Conforme Sérgio Pelcerman, a previsão é de que o plenário da Corte rejeite o vínculo de emprego, mas estabeleça algumas regras, principalmente voltadas à contribuição previdenciária e acidente de trabalho. “Reconhecer vínculo de emprego na relação de Uber e motorista, na minha visão, não preenche requisitos mínimos, é uma plataforma digital, é outro tipo de contratação. E o correto seria o Congresso criar uma legislação”.
Já Ricardo Carneiro lembra que existem correntes que enquadram o trabalho uberizado como outro qualquer e que, sob esse ponto de vista, não seria nem necessário uma nova regulação. Ele citou o trabalho de motofretista, por exemplo, que é uma categoria específica prevista em lei (12009/2009).
Fim da escala 6x1
A discussão sobre o fim da escala 6x1 avançou no Congresso no fim de 2025, embora existam resistências entre parlamentares.
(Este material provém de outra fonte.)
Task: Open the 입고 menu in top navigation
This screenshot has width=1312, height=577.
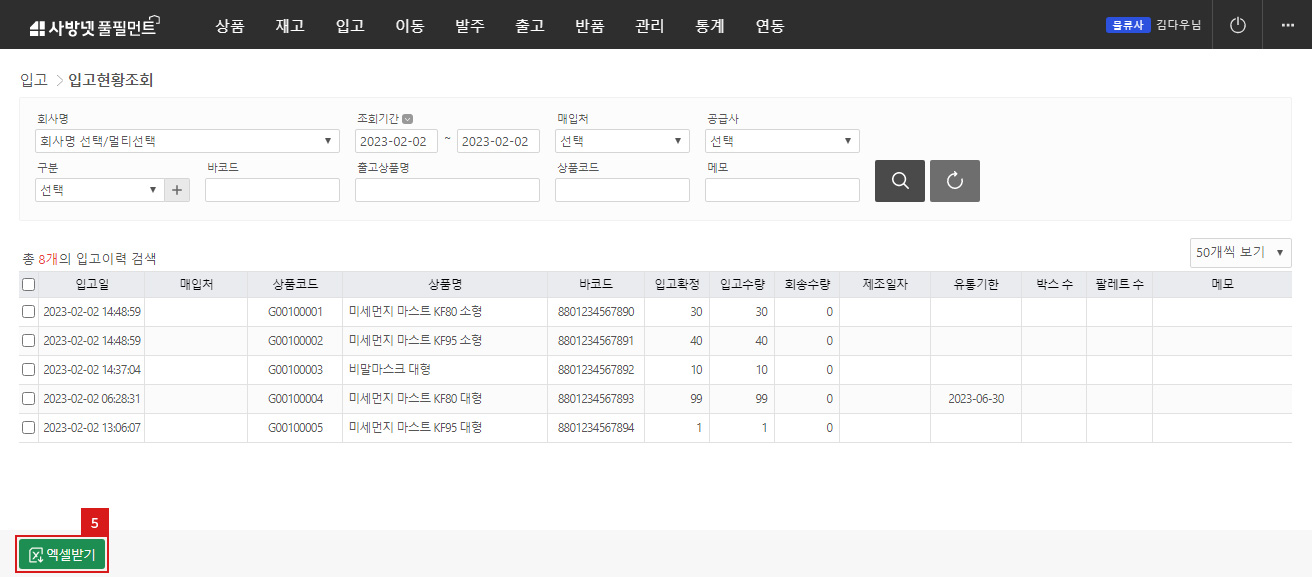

Conforme mostrou o JOTA, o modelo que tem mais chance de prosperar, por ora, é o da jornada de 40 horas semanais, ou seja, o 5x2, e não o 4x3 como movimentos sociais têm defendido.
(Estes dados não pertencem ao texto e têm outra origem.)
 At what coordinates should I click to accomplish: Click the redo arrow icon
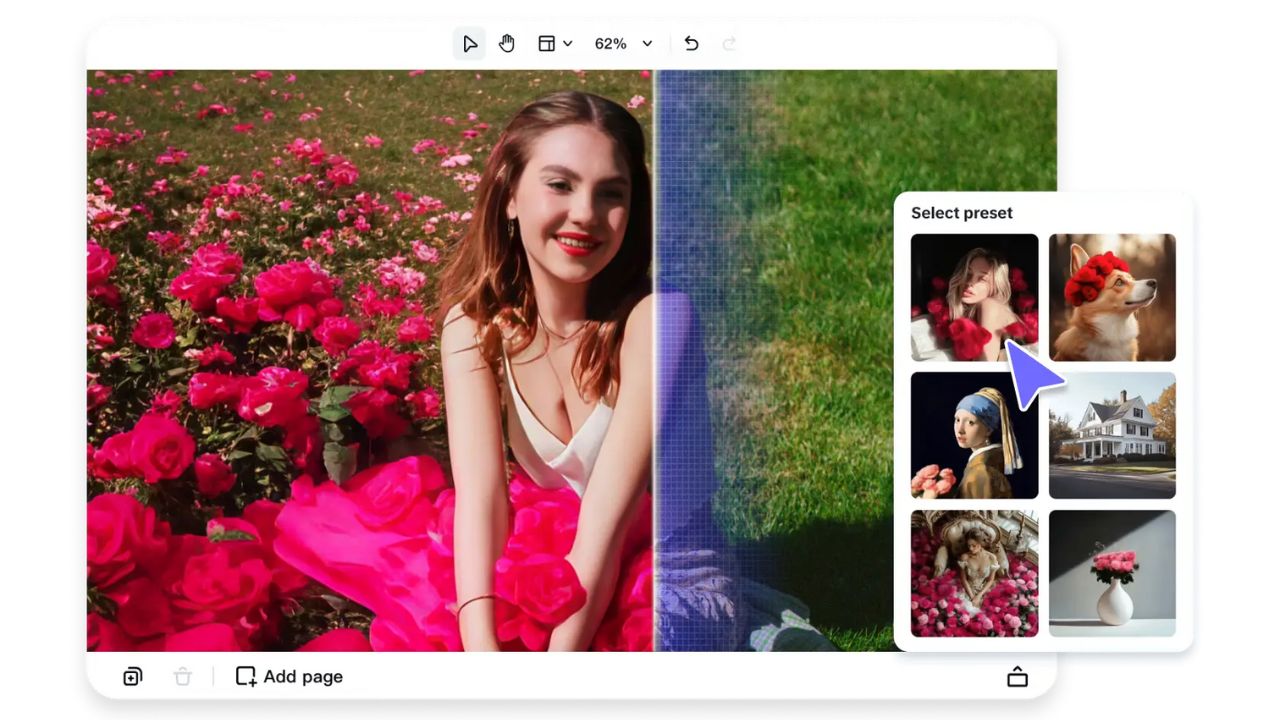click(730, 43)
Para Rafael Caetano de Oliveira, esse tema andou no ano passado, mas há dúvida sobre se seguirá no mesmo ritmo, principalmente por causa das eleições. “Uma coisa é fato, tem uma série de questões que rodeiam essa questão, que às vezes parece que passam ao largo. Quando se olha mundialmente essa questão da jornada. Isso está bem associado à produtividade, e o Brasil ocupa uma das piores posições do ranking em produtividade”.
Dissídios coletivos
A tese fixada pelo TST de que é possível instaurar dissídio coletivo de natureza econômica, mesmo sem comum acordo entre os sindicatos patronal e dos trabalhadores, nos casos em que uma das entidades se recuse arbitrariamente a participar da negociação coletiva deve impactar as tratativas nas empresas, segundo Rafael Oliveira.
“A grande preocupação é como será o comportamento dos sindicatos no sentido de qual o parâmetro para se interpretar qualquer situação específica como recusa de negociação. Recusar negociar é bem diferente de não chegar a um denominador comum”, disse. O advogado ressaltou que o judiciário terá o papel de identificar se a recusa existiu ou não, podendo extinguir o dissídio se não se encaixar na hipótese.
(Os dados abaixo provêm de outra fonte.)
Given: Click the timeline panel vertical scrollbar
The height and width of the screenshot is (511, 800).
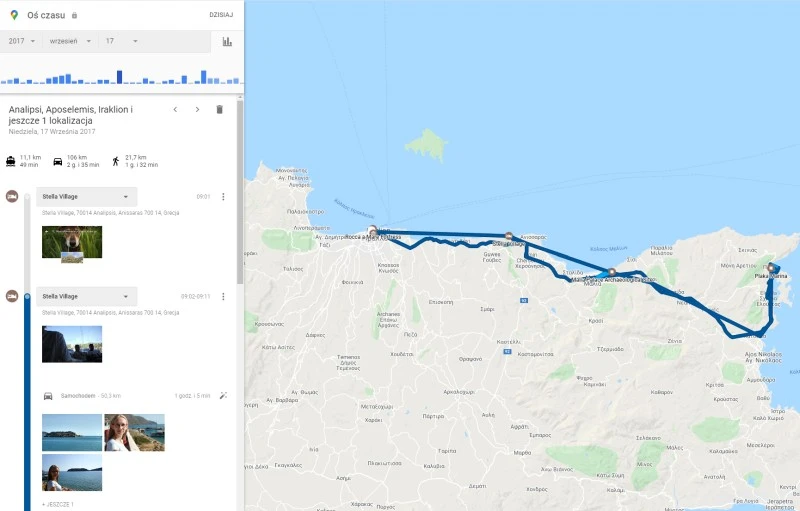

Ricardo Carneiro entende que a tese não trará um grande impacto em termos de judicialização, por ser muito específica. O diz que a recusa de uma das partes a negociar é evidenciada “pela ausência reiterada às reuniões convocadas ou pelo abandono imotivado das tratativas”.
“O recorte está bem delimitado. Eu não creio que nas negociações travadas no Brasil esse exemplo de má-fé se apresenta, muito pelo contrário, é exceção, que já vinha sendo tratada de forma específica pela jurisprudência da Justiça do Trabalho”, declarou.